----- TEXT PROVIDED -----

Rethinking Diverse Human Preference Learning through Principal Component Analysis
Feng Luo, Rui Yang, Hao Sun, Chunyuan Deng, Jiarui Yao, Jingyan Shen, Huan Zhang, Hanjie Chen
2025-02-19
Summary
This paper talks about Decomposed Reward Models (DRMs), a new way to understand and use human preferences in AI systems by breaking them down into simpler parts using a method called Principal Component Analysis (PCA).
What's the problem?
AI systems need to understand human preferences to work better and feel more personalized, but human preferences are very complex and diverse. Current methods for capturing these preferences require detailed data, which is expensive and hard to collect, and they often fail to fully represent the variety of what people want.
What's the solution?
The researchers created DRMs, which use PCA to analyze human preferences as vectors (like arrows pointing in different directions). By comparing preferred and rejected responses, they identified key 'directions' that represent different aspects of preferences, like safety or humor. These directions can be combined in various ways to match individual user needs without requiring extra training. This approach is scalable, interpretable, and adaptable to new users.
Why it matters?
This matters because DRMs make it easier and cheaper to align AI systems with what people actually want. They allow for more personalized and flexible AI interactions while providing clear explanations of how the AI understands preferences. This could improve the way AI systems are used in areas like customer service, education, and entertainment.

-----

◆ **TASKS TO COMPLETE**:
A) List every author named in the summary of the paper on Decomposed Reward Models.
B) Write a further paragraph that picks up after the final sentence of the summary of the paper on Decomposed Reward Models.

----- SOURCE INFORMATION -----

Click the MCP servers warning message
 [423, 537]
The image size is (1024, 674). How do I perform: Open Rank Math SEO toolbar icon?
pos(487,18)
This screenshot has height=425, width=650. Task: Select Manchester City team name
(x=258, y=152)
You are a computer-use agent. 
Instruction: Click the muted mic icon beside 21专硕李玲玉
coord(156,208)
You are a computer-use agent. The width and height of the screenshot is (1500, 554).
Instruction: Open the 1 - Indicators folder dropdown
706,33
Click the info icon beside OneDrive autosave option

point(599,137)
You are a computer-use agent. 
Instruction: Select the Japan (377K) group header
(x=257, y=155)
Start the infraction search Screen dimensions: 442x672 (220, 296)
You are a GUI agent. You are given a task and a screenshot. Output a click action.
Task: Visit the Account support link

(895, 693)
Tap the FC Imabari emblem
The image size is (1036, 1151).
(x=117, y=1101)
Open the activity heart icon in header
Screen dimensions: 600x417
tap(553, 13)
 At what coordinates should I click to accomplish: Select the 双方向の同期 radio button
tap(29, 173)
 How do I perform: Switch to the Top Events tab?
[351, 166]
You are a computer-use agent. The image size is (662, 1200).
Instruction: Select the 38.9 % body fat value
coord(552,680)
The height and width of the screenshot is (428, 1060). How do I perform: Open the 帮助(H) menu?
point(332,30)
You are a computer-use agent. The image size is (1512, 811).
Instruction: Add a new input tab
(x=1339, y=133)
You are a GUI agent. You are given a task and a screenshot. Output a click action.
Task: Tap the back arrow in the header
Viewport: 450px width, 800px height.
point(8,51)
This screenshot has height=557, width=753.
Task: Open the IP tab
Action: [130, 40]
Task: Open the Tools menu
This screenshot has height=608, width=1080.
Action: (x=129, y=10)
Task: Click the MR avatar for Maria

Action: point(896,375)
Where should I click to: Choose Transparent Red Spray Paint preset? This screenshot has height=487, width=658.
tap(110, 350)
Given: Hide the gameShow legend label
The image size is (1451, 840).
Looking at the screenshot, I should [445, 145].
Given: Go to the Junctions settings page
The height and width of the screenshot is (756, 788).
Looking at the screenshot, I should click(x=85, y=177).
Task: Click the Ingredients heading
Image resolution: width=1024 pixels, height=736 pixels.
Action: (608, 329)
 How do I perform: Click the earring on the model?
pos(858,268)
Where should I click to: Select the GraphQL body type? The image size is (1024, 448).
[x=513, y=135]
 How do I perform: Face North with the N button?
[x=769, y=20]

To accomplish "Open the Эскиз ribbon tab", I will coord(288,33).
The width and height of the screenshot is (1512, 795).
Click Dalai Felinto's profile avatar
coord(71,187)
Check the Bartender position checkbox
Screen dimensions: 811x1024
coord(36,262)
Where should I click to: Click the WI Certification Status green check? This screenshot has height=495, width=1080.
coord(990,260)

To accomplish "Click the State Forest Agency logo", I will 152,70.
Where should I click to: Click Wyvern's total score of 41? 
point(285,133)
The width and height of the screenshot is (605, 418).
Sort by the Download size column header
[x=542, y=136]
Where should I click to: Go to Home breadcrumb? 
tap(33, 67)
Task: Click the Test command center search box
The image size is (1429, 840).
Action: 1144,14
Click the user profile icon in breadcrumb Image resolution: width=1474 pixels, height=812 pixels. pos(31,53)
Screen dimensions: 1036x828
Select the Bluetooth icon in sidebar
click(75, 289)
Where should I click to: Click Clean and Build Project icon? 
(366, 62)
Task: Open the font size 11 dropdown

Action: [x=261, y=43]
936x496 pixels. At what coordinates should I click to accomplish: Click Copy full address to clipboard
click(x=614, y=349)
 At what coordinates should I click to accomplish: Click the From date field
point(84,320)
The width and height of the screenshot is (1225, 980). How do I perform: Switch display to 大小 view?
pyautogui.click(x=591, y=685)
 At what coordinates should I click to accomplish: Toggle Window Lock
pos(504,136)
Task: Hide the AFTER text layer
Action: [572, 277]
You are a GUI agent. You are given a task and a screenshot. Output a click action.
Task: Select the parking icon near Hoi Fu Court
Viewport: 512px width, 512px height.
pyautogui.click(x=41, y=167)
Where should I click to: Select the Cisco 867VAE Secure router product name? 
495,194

-----

◆ **SET OF ANSWERS**:
A) Feng Luo, Rui Yang, Hao Sun, Chunyuan Deng, Jiarui Yao, Jingyan Shen, Huan Zhang, Hanjie Chen

B)
Abstract
Understanding human preferences is crucial for improving foundation models and building personalized AI systems. However, preferences are inherently diverse and complex, making it difficult for traditional reward models to capture their full range. While fine-grained preference data can help, collecting it is expensive and hard to scale. In this paper, we introduce Decomposed Reward Models (DRMs), a novel approach that extracts diverse human preferences from binary comparisons without requiring fine-grained annotations. Our key insight is to represent human preferences as vectors and analyze them using Principal Component Analysis (PCA). By constructing a dataset of embedding differences between preferred and rejected responses, DRMs identify orthogonal basis vectors that capture distinct aspects of preference. These decomposed rewards can be flexibly combined to align with different user needs, offering an interpretable and scalable alternative to traditional reward models. We demonstrate that DRMs effectively extract meaningful preference dimensions (e.g., helpfulness, safety, humor) and adapt to new users without additional training. Our results highlight DRMs as a powerful framework for personalized and interpretable LLM alignment.